Discover Your Own Attractiveness

My 5 year old niece got so excited the other day because someone super important to her was coming to visit her at her house. She dramatically announced that she wasn’t dressed for the occasion! She ran to her room and minutes later appeared in her new found beauty with a new outfit on and hair like she wanted it. In the excitement she started singing a song (which she often does. She seems to narrate her life out loud in song form), “First I was ugly and out was out…now I am pretty and in is in!!!”

As only a 5 year old can, she narrated how we judge ourselves so often. Male or female we all do it. It is amazing that we make it that simple. Only a five year old has the courage or innocence to just blurt it out, but we all sometimes inwardly believe it at times. Is it really that easy that, depending on how we feel about ourselves in that moment, we can be inadequate one minute and amazing the next; only seconds lies between being on the bottom and then on top of the world.

The truth lies in what we know about ourselves and how familiar we really are with our authentic self and our version of attractiveness.

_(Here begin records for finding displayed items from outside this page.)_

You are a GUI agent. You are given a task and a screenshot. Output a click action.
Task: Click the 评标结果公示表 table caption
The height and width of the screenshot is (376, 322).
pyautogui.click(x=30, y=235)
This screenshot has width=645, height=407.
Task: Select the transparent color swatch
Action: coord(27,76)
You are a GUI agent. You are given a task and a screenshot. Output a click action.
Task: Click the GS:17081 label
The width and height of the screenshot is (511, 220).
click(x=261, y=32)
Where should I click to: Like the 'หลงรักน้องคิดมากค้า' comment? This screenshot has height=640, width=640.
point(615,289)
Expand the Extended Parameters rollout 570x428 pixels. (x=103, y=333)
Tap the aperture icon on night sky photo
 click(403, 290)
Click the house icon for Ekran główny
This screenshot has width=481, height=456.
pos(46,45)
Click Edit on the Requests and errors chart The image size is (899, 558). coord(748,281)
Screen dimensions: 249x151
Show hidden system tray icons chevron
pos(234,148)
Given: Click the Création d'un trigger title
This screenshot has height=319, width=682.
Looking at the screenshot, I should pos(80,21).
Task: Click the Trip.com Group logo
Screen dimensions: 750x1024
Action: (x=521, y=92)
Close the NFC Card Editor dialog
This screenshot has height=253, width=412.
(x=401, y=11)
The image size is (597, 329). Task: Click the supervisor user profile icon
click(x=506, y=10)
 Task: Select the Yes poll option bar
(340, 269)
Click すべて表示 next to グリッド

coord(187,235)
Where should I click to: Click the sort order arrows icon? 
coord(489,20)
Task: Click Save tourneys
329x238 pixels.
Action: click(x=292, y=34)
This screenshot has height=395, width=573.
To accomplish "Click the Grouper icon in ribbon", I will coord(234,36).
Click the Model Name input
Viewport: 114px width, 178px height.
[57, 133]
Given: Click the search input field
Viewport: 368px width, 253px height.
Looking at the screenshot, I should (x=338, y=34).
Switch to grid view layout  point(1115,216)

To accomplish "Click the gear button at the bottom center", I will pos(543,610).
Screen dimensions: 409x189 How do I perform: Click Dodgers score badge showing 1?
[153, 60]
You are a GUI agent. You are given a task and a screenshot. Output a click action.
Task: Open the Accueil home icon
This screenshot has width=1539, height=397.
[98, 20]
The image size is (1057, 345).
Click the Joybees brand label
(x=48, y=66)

Attractiveness is much deeper than our outfit or status. It is not external, it is internal. As my niece so profoundly stated, “in is in.”  Our personal attractiveness lies inside of us—our strengths and character traits.

For example, if I were to define my personal attractiveness it would be “nice.” I love being nice (I have moments, I promise, that look different, but my intention is to always be nice). Is nice ever not attractive? So you see our true attractiveness is based on our inner strengths. They never go away.

At Human Art we have four types of personalities or designs. Below are some traits that correlate with each one. Today find a few you relate to and hold on to them. Like magic you will feel “in is in” and on top of the world. If you find yourself in an “out is out” moment, hold on to those traits, or go back and find a few more that you relate to. See how it works. You will find you will quickly start appreciating your own personal design—your personal attractiveness and authentic self.

SATURATED
Precise
Clear thinker
Contemporary
In control
Quiet dignity
Still
Authoritative
Simple

WHITENED
Fun
Enrolling
Safe
Spontaneous
Fresh
Childlike

GRAYED
Soothing
Calm
Elegant
Meticulous
Connector
Refined

BLACKENED
Real
Warm
Task-oriented
Compartmentalizer
Sturdy
Exotic
Natural

Remember: your worth has already been defined. It is not negotiable. You just need to discover it in yourself. Everyone is a masterpiece.